De proche en proche, la conviction gagnait. Chaque jour amenait à M. Schreurer-Kestner de nouveaux indices, de nouveaux documents, de nouveaux témoignages. Il connaissait enfin le nom du misérable qui avait rédigé, écrit les pièces sur lesquelles les juges du Conseil de guerre avaient prononcé et qui, seules, avaient été produites au cours des débats.

Ce fut alors qu’Émile Zola, plus avant que nous dans les confidences de M. Scheurer-Kestner, indigné du jésuitique accueil fait par les pouvoirs publics aux supplications les plus justifiées dans le fond et les plus modérées dans la forme, se résolut à élever la voix.

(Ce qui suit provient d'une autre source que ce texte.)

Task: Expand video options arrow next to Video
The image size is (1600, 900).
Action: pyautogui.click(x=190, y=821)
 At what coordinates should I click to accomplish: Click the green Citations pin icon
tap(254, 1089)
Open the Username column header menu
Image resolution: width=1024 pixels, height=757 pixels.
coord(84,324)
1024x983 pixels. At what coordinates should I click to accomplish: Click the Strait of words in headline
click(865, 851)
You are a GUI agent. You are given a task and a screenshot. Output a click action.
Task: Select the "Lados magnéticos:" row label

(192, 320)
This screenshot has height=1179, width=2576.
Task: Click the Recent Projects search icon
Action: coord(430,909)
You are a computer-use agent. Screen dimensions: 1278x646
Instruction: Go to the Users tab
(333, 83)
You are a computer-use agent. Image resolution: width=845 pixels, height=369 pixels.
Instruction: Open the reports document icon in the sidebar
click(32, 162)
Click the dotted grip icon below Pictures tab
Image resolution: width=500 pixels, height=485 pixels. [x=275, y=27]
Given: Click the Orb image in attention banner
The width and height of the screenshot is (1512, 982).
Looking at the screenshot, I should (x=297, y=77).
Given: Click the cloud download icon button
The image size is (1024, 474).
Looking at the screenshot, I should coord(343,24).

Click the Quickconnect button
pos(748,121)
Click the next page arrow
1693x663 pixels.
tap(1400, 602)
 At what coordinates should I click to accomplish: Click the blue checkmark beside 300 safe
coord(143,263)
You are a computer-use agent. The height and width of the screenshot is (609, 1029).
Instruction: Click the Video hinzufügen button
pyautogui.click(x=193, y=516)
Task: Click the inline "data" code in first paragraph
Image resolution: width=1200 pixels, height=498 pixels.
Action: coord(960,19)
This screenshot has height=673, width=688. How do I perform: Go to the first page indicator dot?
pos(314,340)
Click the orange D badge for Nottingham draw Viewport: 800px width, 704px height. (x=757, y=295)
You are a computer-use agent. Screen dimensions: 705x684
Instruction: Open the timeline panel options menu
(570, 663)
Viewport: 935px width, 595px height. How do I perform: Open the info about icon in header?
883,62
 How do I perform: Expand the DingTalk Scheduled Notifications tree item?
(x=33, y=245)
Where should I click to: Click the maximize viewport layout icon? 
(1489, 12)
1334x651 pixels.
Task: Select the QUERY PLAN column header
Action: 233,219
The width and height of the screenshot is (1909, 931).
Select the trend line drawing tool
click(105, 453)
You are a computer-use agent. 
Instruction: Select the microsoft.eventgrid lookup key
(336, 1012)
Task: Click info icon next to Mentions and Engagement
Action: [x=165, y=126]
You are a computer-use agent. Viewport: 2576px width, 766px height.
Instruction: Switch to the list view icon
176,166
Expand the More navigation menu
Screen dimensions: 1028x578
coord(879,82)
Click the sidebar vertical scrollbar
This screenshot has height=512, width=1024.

Dédaigneux des réserves timorées, des circonlocutions prudentes, jugeant passée l’heure de la prière et venue celle de l’affirmation véhémente, il prit en mains la défense du droit violé et écrivit cette admirable lettre au Président de la République, que l’Aurore eut le grand honneur de publier.

Émile Zola ne se dissimulait aucune des responsabilités par lui encourues. Il ne se demandait pas s’il allait compromettre le patrimoine de légitime gloire si laborieusement conquis par un travail incessant de plus de trente années. Simplement, fermement, il accomplissait le devoir que lui traçait sa conscience d’honnête homme.